One of the major problems identified above is data
duplication. To be able to implement a system for reducing this,
we must be able to uniquely identify a record (or row, as it is
known in client/server parlance). We do this using a Primary Key
(PK). A Primary Key is defined as "a column, or set of columns,
whose values uniquely identify every row in the table".
To continue our example on the Palm, we may make a primary key
out of the FirstName and LastName columns. By doing so, we would
be prevented from adding a new record bearing the same first and
last name as an existing user and we could always guarantee finding
the correct record by using a combination of the first name and
last name. This would allow us to be able to change the address on
both the Palm and the desktop, and have HotSync be able to handle
that update correctly. That is, update the record without
duplicating it.
In practice, creating a key based on multiple columns
(especially string based columns) produces a result that is slow
and inflexible. The speed is diminished by the fact that PKs are
indexed (to allow for faster searching). This index is larger when
using strings and the computer less easily manipulates strings.
The result is inflexible in that it is wholly possible that you
may have two friends who do bear the same first and last names.

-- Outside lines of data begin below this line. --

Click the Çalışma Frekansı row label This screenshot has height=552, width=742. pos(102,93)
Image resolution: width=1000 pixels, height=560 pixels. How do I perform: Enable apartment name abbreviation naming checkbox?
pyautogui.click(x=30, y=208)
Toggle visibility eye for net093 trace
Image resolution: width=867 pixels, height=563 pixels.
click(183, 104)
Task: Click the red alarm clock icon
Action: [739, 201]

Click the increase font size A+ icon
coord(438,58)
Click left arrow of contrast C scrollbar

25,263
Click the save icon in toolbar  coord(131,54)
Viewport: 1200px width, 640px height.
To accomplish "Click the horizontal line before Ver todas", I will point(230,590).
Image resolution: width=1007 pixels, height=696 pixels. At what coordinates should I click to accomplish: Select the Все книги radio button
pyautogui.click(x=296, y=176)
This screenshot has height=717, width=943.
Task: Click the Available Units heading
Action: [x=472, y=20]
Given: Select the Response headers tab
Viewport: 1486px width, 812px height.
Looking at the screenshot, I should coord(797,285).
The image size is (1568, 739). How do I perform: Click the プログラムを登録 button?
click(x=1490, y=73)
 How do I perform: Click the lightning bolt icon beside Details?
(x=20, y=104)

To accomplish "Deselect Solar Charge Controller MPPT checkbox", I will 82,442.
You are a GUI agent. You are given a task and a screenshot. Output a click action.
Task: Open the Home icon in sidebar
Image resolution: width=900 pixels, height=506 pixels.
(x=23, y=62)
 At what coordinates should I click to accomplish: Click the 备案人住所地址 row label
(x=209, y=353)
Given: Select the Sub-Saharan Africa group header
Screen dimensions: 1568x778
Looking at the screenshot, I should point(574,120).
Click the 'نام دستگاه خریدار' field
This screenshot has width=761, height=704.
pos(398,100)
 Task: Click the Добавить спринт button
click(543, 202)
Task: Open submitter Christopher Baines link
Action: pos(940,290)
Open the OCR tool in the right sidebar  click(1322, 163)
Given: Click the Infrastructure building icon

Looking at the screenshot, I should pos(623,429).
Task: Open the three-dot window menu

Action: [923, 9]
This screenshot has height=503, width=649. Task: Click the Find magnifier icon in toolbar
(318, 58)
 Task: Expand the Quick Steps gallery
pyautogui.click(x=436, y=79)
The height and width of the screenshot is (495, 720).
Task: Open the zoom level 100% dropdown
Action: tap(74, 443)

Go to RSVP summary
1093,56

Recall the definition of a PK. We simply need to be able to
uniquely identify a record. The most efficient way to do this is to
use a single integer value, as this is both fast and space
efficient. The speed comes from the fact that an integer is based
on the operating system bit size (except for Java applications) and
is handled natively by the computers CPU. The space efficiency
comes from the fact that only 4 bytes are required to store the
value.
Another reason that makes the integer effective is that it can
store a value between 0 and 4 billion (and change). It is
extremely unlikely that you will ever exceed this number of rows
in one table.
A final reason to use PKs is based on the requirements for a PK
pool (covered later). For now, suffice it to say that Asta SkySync
requires that any table intended to be used for synchronization or
replication MUST have an integer based primary key.